• _The tasks_:
[1] In the forum thread, what does Exeldro advise BeoMulf to use instead of reloading the page every time?
[2] Repeat the forum thread word for word, starting at "I’m not sure" and ending with "BeoMulf (Jan 6, 2023)", including both.

• _Reading text_:
_ _ _
For the preview button not working correctly I made a pull request for OBS:








						libobs: Fix stopping transitions that are not active by exeldro · Pull Request #8003 · obsproject/obs-studio
					

Description Fix stopping transitions that are not active Motivation and Context For transitions in the properties dialog (cloned private source) no audio render is done, so the transition never sto...




					github.com


----------



## BeoMulf (Jan 5, 2023)

Exeldro said:


> @BeoMulf the default custom CSS contains `overflow: hidden;` that should work right?
> do you have the page reload every time you transition?


I do have it reloading on every call - that seemed the easiest way to trigger the animation each time. The extension was rendering the scrollbars when my browser source did not have the over: hidden tag. When I wrote it in myself I was able to hide it, but the {overflow: hidden} injection in the extension does not appear to be working in the same way.


----------



## Exeldro (Jan 6, 2023)

@BeoMulf I would advice against reloading the page every time, but use the 'obsSourceActiveChanged' event instead. See the example code in my previous post.


----------



## hmeneses (Jan 6, 2023)

I’m not sure on how to use it, so used a YouTube link, the stinger appeared, but the sound of the video keep going without a way to stop it


----------



## BeoMulf (Jan 6, 2023)

Interesting bug - the browser transition will not render if it is not the selected transition in the Scene Transitions dock - instead, it just fails to render and then transitions to the scene after a given amount of time. This is not the case for other transition options when making use of your transition table.


----------



## Exeldro (Saturday at 4:09 AM)

@hmeneses did you try enable the route audio via obs option?
@BeoMulf I will try and replicate it this weekend


----------



## hmeneses (Saturday at 8:49 PM)

Exeldro said:


> @hmeneses did you try enable the route audio via obs option?
> @BeoMulf I will try and replicate it this weekend


I will try that


----------



## hmeneses (Sunday at 4:44 AM)

ok i'm using this configuration




with the content of this zip file as local file

it's really interesting!


----------



## BeoMulf (Yesterday at 12:12 AM)

This may factor into issues with how OBS handles scene transitions in general, but I have noticed considerable stutter in using the transitions when they do not stutter in a) the preview or b) chrome/firefox/edge test articles. Seems to be slighlty ameliorated by transitioning from blank scene to blank scene (aka no need to unload webcam, etc) but even that doesn't quite fix things.


----------



## Exeldro (Yesterday at 8:46 AM)

@BeoMulf are you reloading the page every time or are you using the obsSourceActiveChanged event?
I changed the example of @hmeneses a bit so that it does not have to reload the page every time, also added time after the animation so the timing can be a bit off. I hope I done it correctly because I have little web development experience.


----------



## hmeneses (Yesterday at 8:55 PM)

Exeldro said:


> @BeoMulf are you reloading the page every time or are you using the obsSourceActiveChanged event?
> I changed the example of @hmeneses a bit so that it does not have to reload the page every time, also added time after the animation so the timing can be a bit off. I hope I done it correctly because I have little web development experience.


i changed my own page to slowdown the "grow" animation, and noticed i need to add loading time for the page in order for the animation to run smoothly, so if my animation is 2 seconds long, i make the stinger 400 ms longer, so your modification helped a lot to make it work properly in different machines


----------
_ _ _
• _Information shown_:
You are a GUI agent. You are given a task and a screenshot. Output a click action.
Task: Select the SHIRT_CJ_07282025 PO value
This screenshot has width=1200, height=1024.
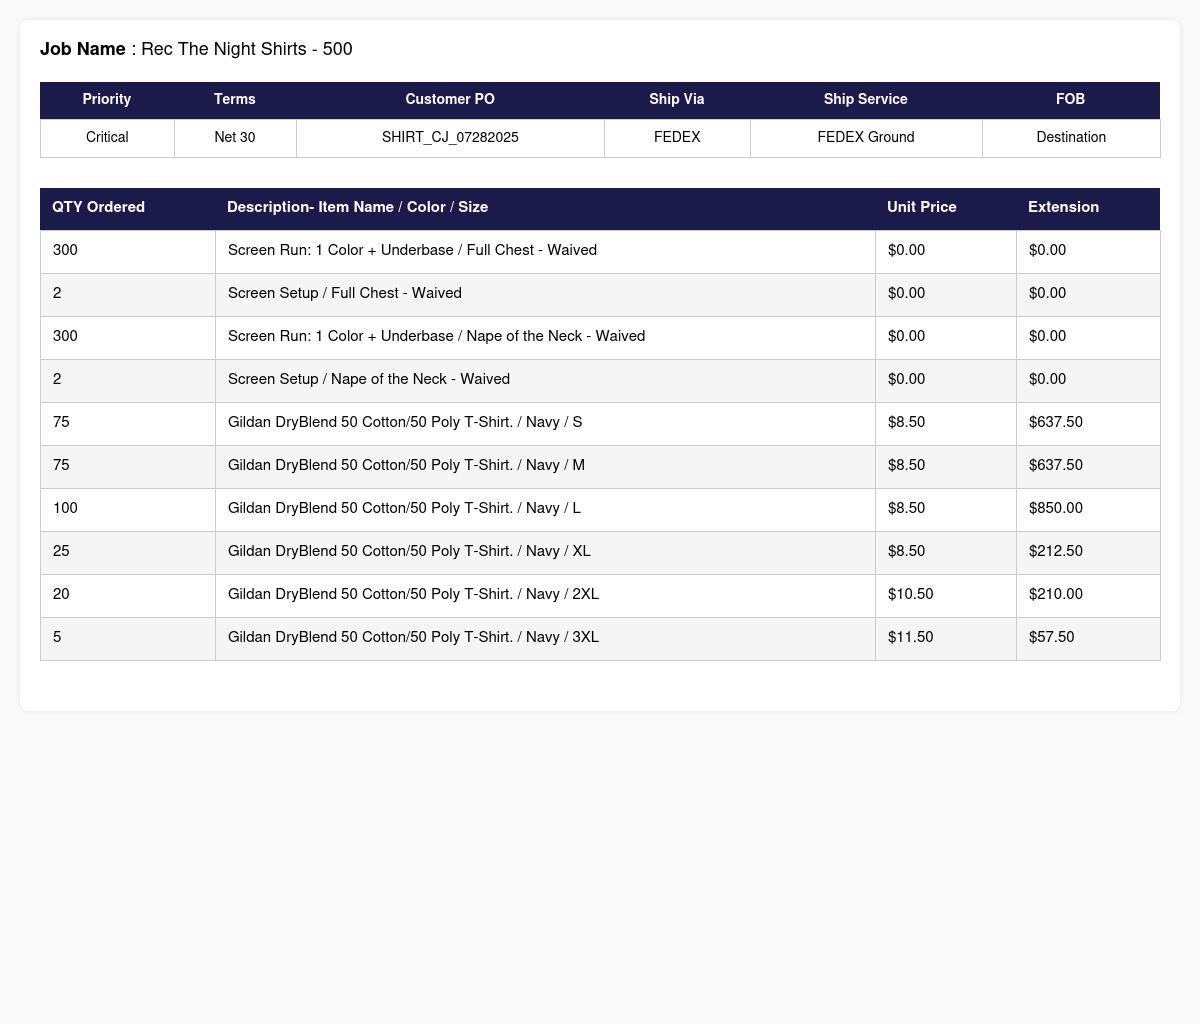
_ _ _
• _Completed exercise_:
[1] The 'obsSourceActiveChanged' event.

[2]
I’m not sure on how to use it, so used a YouTube link, the stinger appeared, but the sound of the video keep going without a way to stop it


----------



## BeoMulf (Jan 6, 2023)